> [WHAT TO DO] Look below for the line containing "В центре (70, 2010)"; from there through the line containing "TransformedCurve (21, 1058)", both lines included, please set down each line exactly and nothing else.

> [ENTRIES PROVIDED]
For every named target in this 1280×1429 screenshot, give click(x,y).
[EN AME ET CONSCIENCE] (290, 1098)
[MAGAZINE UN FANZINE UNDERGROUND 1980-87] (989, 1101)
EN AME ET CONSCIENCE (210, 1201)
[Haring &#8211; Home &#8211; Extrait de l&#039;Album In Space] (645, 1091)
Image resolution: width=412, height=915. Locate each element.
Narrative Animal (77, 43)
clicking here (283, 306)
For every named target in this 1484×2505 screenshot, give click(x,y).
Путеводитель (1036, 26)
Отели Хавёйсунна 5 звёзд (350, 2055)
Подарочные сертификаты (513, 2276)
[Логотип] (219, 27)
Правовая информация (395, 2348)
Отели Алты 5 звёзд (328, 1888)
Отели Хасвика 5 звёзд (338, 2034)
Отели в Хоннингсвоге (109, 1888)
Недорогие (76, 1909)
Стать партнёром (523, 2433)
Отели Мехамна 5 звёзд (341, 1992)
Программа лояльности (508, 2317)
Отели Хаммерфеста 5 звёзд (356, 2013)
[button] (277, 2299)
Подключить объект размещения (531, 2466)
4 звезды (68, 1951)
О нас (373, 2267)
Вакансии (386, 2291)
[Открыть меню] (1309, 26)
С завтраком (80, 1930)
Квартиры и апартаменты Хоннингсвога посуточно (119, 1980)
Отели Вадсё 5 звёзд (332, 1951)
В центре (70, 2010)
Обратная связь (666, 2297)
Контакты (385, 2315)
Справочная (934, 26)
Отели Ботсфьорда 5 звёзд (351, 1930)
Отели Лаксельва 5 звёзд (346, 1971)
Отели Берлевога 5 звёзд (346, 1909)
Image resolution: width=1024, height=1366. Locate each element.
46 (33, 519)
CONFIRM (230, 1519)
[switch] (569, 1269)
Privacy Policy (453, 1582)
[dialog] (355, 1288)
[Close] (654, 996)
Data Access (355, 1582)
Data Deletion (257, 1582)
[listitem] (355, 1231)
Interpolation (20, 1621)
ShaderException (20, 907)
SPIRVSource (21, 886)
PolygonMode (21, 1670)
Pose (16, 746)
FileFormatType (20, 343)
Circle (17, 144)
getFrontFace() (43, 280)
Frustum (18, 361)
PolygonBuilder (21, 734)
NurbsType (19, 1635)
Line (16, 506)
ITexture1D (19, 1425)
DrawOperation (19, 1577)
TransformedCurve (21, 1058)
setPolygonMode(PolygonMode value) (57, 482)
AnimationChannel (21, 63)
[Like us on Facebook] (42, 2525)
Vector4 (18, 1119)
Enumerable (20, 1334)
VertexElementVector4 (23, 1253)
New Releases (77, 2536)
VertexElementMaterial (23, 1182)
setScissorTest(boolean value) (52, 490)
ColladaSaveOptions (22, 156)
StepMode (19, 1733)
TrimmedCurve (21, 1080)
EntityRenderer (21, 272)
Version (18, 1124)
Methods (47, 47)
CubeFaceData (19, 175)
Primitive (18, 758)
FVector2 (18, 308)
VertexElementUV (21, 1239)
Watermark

> [REPLY]
В центре (70, 2010)
Обратная связь (666, 2297)
Контакты (385, 2315)
Справочная (934, 26)
Отели Ботсфьорда 5 звёзд (351, 1930)
Отели Лаксельва 5 звёзд (346, 1971)
Отели Берлевога 5 звёзд (346, 1909)
Image resolution: width=1024, height=1366. Locate each element.
46 (33, 519)
CONFIRM (230, 1519)
[switch] (569, 1269)
Privacy Policy (453, 1582)
[dialog] (355, 1288)
[Close] (654, 996)
Data Access (355, 1582)
Data Deletion (257, 1582)
[listitem] (355, 1231)
Interpolation (20, 1621)
ShaderException (20, 907)
SPIRVSource (21, 886)
PolygonMode (21, 1670)
Pose (16, 746)
FileFormatType (20, 343)
Circle (17, 144)
getFrontFace() (43, 280)
Frustum (18, 361)
PolygonBuilder (21, 734)
NurbsType (19, 1635)
Line (16, 506)
ITexture1D (19, 1425)
DrawOperation (19, 1577)
TransformedCurve (21, 1058)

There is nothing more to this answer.